[SOURCE]:
What did vitally affect the field laborer and in fact the entire nation was the annual flood of the Nile, which both irrigated and fertilized the land. The flooding came and went with unfailing regularity during the summer months. The result of heavy rainfalls in subtropical Africa and the melting of the snows in the Ethiopian highlands, the flood made its appearance at Aswan in June and, unchecked by either barrages or dams, rolled steadily on, reaching Memphis about three weeks later. At first it penetrated the arable lands insidiously, so to speak, by a slow process of infiltration which filled hollows and marshes and soaked the soil from underneath. In mid-July the level of the stream began to rise rapidly, and the waters, overflowing the riverbanks, covered the land to a depth of two meters or more. From mid-August to mid-September the entire valley was flooded, giving the impression of a long, winding, narrow lake punctuated by the villages and towns built on higher ground. Then the inundation gradually subsided, and by the end of October it was gone, leaving the soil well soaked and upon it a layer of silt or muddy sediment rich in organic detritus and mineral salts, natural nutrients of the land in no way inferior to the best modern fertilizers. It also left behind pools of water scattered over the fields, which were supplemented by a complex network of man-made dikes, sluices, and canals to form a system of irrigation, called basin irrigation, already attested in the Protodynastic Period and used uninterruptedly in Egypt long afterward: it was still used in Upper Egypt in the 1960s.

Herodotus and Diodorus marveled at the Nile flood and its beneficial effects on the country's agriculture. Wrote the Father of History:

No men in the whole world obtain the fruits of the earth with so little labour. They have not the toil of cutting up furrows in the ground with the plough, or of hoeing, nor of doing any of the tasks which all other men must perform to secure a crop. The river rises of its own accord, irrigates the fields, and after irrigating them it sinks back again. Then each man sows his plot of ground and lets pigs into it to tread down the seed, after which all he has to do is to wait for harvest time. The pigs serve him also to thresh his grain, which is then carried to the granary. (2.14)

Diodorus declared that the Nile surpassed all the rivers of the world in its benefactions to humanity, adding that the floodwaters, coming with a gentle flow, brought fresh fertile mud and soaked the fields, making the tasks of the farmer both light and profitable. As soon as the waters receded, the peasants began to work on the soil, which was left soft and moist by the inundation; sowing and harvesting were all fairly effortless:

The majority merely scatter their seed, turn in their herds and flocks upon the fields, and use them to trample down the seed; after four or five months the peasants return and harvest the crop. Some peasants apply light ploughs to the land, turn over no more than the surface of the soaked soil, and then harvest large quantities of grain without much expense or exertion. Speaking generally, every kind of field labour among other peoples entails great expense and toil, but only among the Egyptians is the harvest gathered in with very slight outlay of money and labour. (1.36)

Their rose-colored view of things agricultural in the country of the Nile, though wrong, is explicable. Herodotus and Diodorus came from countries where the harshest toil was required to wrest a meager crop from a reluctant rocky soil, and they were impressed by what they saw in Egypt: fertile lands irrigated by a mighty stream, a good climate, abundant harvests, a diversity of crops. To them Egypt was an agricultural El Dorado. It was not. Any ancient fellah (and a modern one too, for that matter) could have undeceived them.

[GIVEN DATA]:
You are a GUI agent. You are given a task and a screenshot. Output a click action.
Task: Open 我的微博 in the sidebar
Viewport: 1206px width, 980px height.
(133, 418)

[PROBLEM SET]:
1) Answer these from the passage on the Nile flood, one answer per line:
(a) In which month did the flood make its appearance at Aswan?
(b) By the end of which month was the inundation gone?
(c) In the account quoted from Herodotus, what animals does each man let into his plot to tread down the seed?
2) Translate this sentence from the passage on the Nile flood into Spanish: "The flooding came and went with unfailing regularity during the summer months."
The lines have no connection to the text about the Nile flood.

[CORRECT ANSWERS]:
1)
(a) June
(b) October
(c) Pigs

2) La crecida llegaba y se retiraba con una regularidad infalible durante los meses de verano.